Exercise: The data below should be duplicated in full, unchanged.
[[ Provided data open ]]
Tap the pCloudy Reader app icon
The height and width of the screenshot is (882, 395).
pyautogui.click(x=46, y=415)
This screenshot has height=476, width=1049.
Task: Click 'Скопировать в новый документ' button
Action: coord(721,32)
[[ Provided data closed ]]
Answer to the exercise:
Tap the pCloudy Reader app icon
The height and width of the screenshot is (882, 395).
pyautogui.click(x=46, y=415)
This screenshot has height=476, width=1049.
Task: Click 'Скопировать в новый документ' button
Action: coord(721,32)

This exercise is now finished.